15.5 dpc ovaries were treated with control shRNA plasmid or shRNA for 12 hours, cultured for 6.5 days, then the shape of ovaries and the localization of PAR6 (A and C, control; B and D, shRNA ),the number of follicles and naked germ cells (E), the expression of mRNA and protein (F) were examined. Arrows noted the naked germ cells and red rounds noted the cysts with PAR6 negative germ cells. Each data came from five ovaries, different superscripts denote differences (P<0.05) respectively. RT-PCR and Western blot were repeated at least three times with similar results. A and B, Bar = 40 µm; C and D, Bar = 20 µm.

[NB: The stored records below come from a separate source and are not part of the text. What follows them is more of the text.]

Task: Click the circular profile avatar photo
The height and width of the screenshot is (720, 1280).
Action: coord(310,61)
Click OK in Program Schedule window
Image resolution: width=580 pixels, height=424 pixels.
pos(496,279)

CBX inhibited PAR6 expression in germ cells and primordial follicle formation
It is worth noticing that the expression of PAR6 first occurred in the somatic cells, and decreased after 17.5 dpc when the germ cells began to express PAR6 as the somatic cells invaded cysts. A signal from the somatic cells might induce the expression of PAR6 in oocytes via gap junction communication (GJC), since the expression of connexin43 (Cx43) protein between somatic cells and germ cells is necessary for the fetal ovary development . In order to examine our hypothesis, the fetal ovaries at 15.5 dpc were cultured with and without 20 µm/ml carbenoxolone (CBX, a known blocker of gap junctions) , ,  for 4 or 8 days. The concentration was chosen from the histology observation (data not shown). The expressions of PAR6 protein and Figα gene, and the number of primordial follicles were examined at the end of the culture. A large number of primordial follicles were formed with strong expression of PAR6 in the oocyte nuclei when the ovaries were cultured for 4 days in the control group (Fig. 5A), and some growing follicles surrounded by cubical-type granulosa cells were observed with weak expression of PAR6 in the oocyte nuclei when the ovaries were cultured for 8 days (Fig. 5B). On the contrary, almost all germ cells stayed in the cyst stage after treatment with CBX for 4 days, and some of them were slightly stained for PAR6 (Fig. 5C). This inhibitory effect was further enhanced after treatment with CBX for 8 days: the germ cells still stayed in the cyst stage without obvious PAR6 expression and primordial follicle formation (Fig. 5D). Interestingly, a lot of primordial follicles were observed with strong PAR6 staining in the nuclei of oocytes when the ovaries treated with CBX for 4 days were transferred to a new culture medium without CBX for 4 more days (Fig. 5E). These results indicate that the effect of CBX can be rescued, and re-expression of PAR6 in the oocyte needs the establishment of gap junctions. Similarly, the expression of Figα gene obviously decreased after treatment with CBX for 4 days, and further decreased for 8 days treatment, but was completely recovered when the ovaries, which had been treated with CBX for 4 days, were cultured further without CBX for 4 more days (Fig. 5F).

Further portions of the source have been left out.